• **EXERCISE REQUIREMENTS**
Print the records below word for word, beginning with the first line and ending once the line containing "The Voyage - Samsung (217, 1177)" is printed.
BEGIN DATASET RECORDS
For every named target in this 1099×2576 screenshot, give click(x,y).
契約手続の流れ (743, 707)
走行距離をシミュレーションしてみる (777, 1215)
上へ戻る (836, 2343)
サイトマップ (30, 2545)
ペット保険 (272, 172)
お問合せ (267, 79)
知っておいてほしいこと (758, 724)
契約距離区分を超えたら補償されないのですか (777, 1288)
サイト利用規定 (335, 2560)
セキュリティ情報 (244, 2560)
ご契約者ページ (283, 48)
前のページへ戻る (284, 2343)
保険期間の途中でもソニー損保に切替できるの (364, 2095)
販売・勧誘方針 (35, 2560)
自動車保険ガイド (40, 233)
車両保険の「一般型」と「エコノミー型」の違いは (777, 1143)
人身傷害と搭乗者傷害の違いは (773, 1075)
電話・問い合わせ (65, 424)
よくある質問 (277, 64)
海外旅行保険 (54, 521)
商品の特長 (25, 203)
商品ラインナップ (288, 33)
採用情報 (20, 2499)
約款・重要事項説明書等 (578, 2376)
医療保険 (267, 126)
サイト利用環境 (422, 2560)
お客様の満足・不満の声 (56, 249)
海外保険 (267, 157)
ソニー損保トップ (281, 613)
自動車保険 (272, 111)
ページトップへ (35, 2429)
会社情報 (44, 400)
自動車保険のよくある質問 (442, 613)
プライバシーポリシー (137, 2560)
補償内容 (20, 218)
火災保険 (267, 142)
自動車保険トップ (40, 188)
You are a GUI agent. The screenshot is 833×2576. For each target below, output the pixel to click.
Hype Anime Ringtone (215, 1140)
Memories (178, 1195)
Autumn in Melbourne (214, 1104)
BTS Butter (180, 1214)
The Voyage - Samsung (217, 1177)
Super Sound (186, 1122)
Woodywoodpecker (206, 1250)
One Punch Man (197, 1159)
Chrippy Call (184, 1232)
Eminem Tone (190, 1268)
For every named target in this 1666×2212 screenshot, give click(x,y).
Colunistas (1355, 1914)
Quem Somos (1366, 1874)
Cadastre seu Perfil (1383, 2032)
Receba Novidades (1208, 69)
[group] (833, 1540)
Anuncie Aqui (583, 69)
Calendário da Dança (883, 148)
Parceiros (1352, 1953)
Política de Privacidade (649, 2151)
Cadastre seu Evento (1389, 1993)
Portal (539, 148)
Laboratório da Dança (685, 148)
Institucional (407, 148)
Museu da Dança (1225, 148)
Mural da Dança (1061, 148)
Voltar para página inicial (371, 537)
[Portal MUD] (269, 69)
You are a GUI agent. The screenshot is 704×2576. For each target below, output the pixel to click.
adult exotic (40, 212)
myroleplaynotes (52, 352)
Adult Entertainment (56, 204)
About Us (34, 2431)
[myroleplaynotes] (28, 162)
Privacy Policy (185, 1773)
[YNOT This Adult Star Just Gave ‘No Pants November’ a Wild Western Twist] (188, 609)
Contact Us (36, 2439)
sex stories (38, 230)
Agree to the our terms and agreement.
END DATASET RECORDS
• **ANSWER SPACE**
For every named target in this 1099×2576 screenshot, give click(x,y).
契約手続の流れ (743, 707)
走行距離をシミュレーションしてみる (777, 1215)
上へ戻る (836, 2343)
サイトマップ (30, 2545)
ペット保険 (272, 172)
お問合せ (267, 79)
知っておいてほしいこと (758, 724)
契約距離区分を超えたら補償されないのですか (777, 1288)
サイト利用規定 (335, 2560)
セキュリティ情報 (244, 2560)
ご契約者ページ (283, 48)
前のページへ戻る (284, 2343)
保険期間の途中でもソニー損保に切替できるの (364, 2095)
販売・勧誘方針 (35, 2560)
自動車保険ガイド (40, 233)
車両保険の「一般型」と「エコノミー型」の違いは (777, 1143)
人身傷害と搭乗者傷害の違いは (773, 1075)
電話・問い合わせ (65, 424)
よくある質問 (277, 64)
海外旅行保険 (54, 521)
商品の特長 (25, 203)
商品ラインナップ (288, 33)
採用情報 (20, 2499)
約款・重要事項説明書等 (578, 2376)
医療保険 (267, 126)
サイト利用環境 (422, 2560)
お客様の満足・不満の声 (56, 249)
海外保険 (267, 157)
ソニー損保トップ (281, 613)
自動車保険 (272, 111)
ページトップへ (35, 2429)
会社情報 (44, 400)
自動車保険のよくある質問 (442, 613)
プライバシーポリシー (137, 2560)
補償内容 (20, 218)
火災保険 (267, 142)
自動車保険トップ (40, 188)
You are a GUI agent. The screenshot is 833×2576. For each target below, output the pixel to click.
Hype Anime Ringtone (215, 1140)
Memories (178, 1195)
Autumn in Melbourne (214, 1104)
BTS Butter (180, 1214)
The Voyage - Samsung (217, 1177)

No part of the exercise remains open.